8/7/14 a path back to the future: woman sleeping, yialia beach, 18x34" / by Philip Tarlow

the path one follows in the creative arena is rarely straight. certainly not mine!

this is day one of a painting in oil on linen. the surface, an orange yellowish dull siena color, was prepared over ten years ago. it has lain resting, ripening, until the day last week when mikela, continuing her work of cleaning up my studio, found it somewhere in my studio loft space.

this "tinted ground" is a technique i first learned from my art professor at antioch, robert metcalf. he had a mouth that could have come from a hals portrait; enjoyed comparing painting to fly fishing, was partially bald and had a heavy mid-western accent. 

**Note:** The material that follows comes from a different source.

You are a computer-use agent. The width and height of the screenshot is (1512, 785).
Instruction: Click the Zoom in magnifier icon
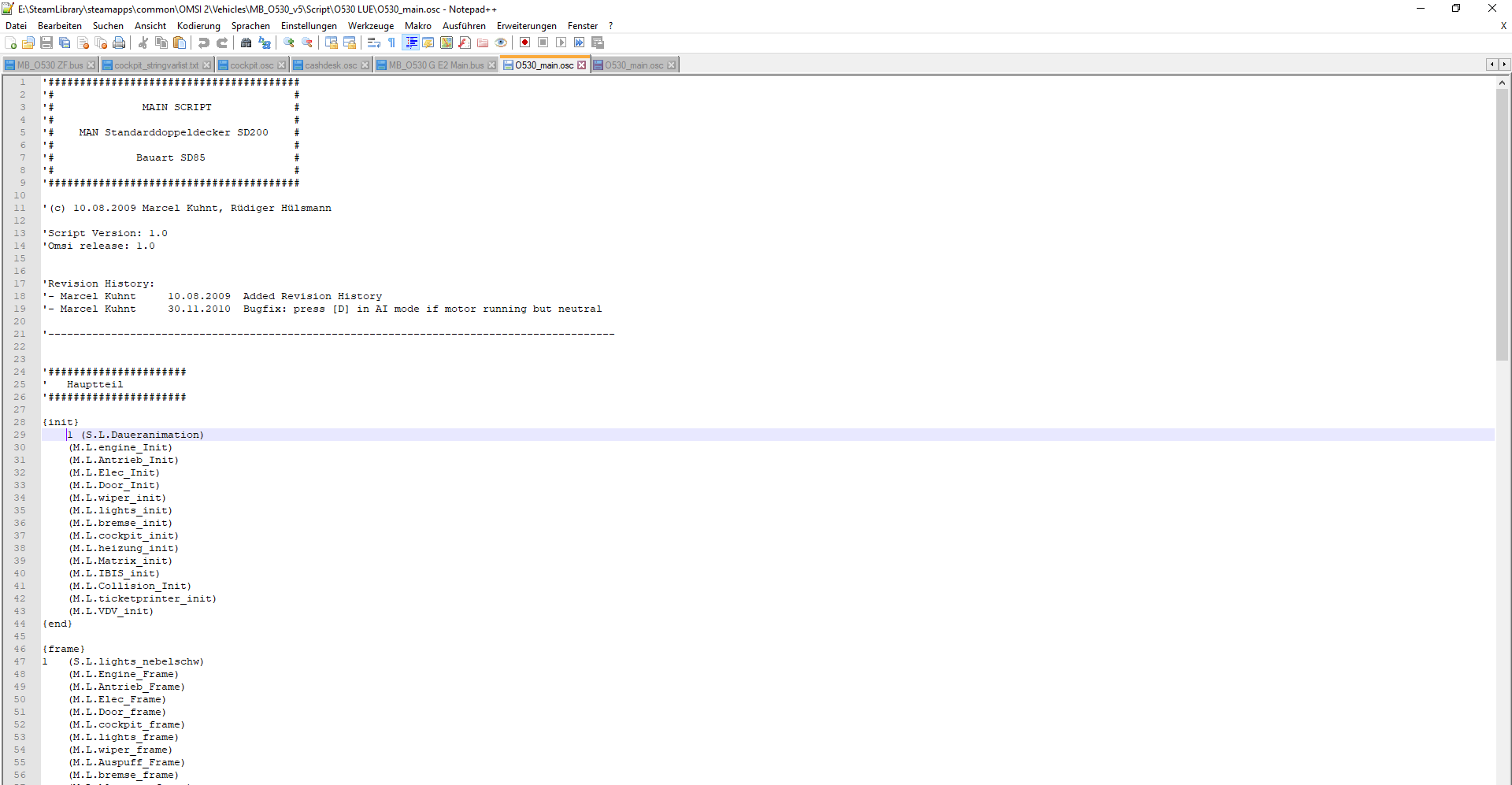[x=289, y=43]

the next time i heard of the tinted ground was from my teacher/mentor/friend yannis tsarouchis in athens, greece. go to the story page and the media page to learn more about tsarouchis. he learned it from his study of byzantine paintings and from his teacher, kondoglou. tsarouchis employed it as a kind of homage to his byzantine predecessors, who always painted their portable icons in egg tempera on a tannish ground. i worked that way for the entire 15 years i lived and exhibited in greece, as did my then mother-in-law, the great niki karagatsi.

the recent work i've been doing, both the abstracted creek paintings and the plein air series, all painted on the prepared white surface most artists are accustomed to, are a radical departure for me. i enjoyed them like a good desert. i dove into them with the zest of a fresh, almost revolutionary act.

so what was it, after all this time, that prompted me to return to oil on a tinted ground? i would be lying if i offered an explanation. but my recent series of 12 small paintings, all works in gouache on paper on a tinted greenish tannish ground definitely has something to do with it. (go to the gouache/watercolor page to view this series) when i got word that my athens gallery had opened a branch on mykonos, i decided to launch into this series and send them to mykonos. 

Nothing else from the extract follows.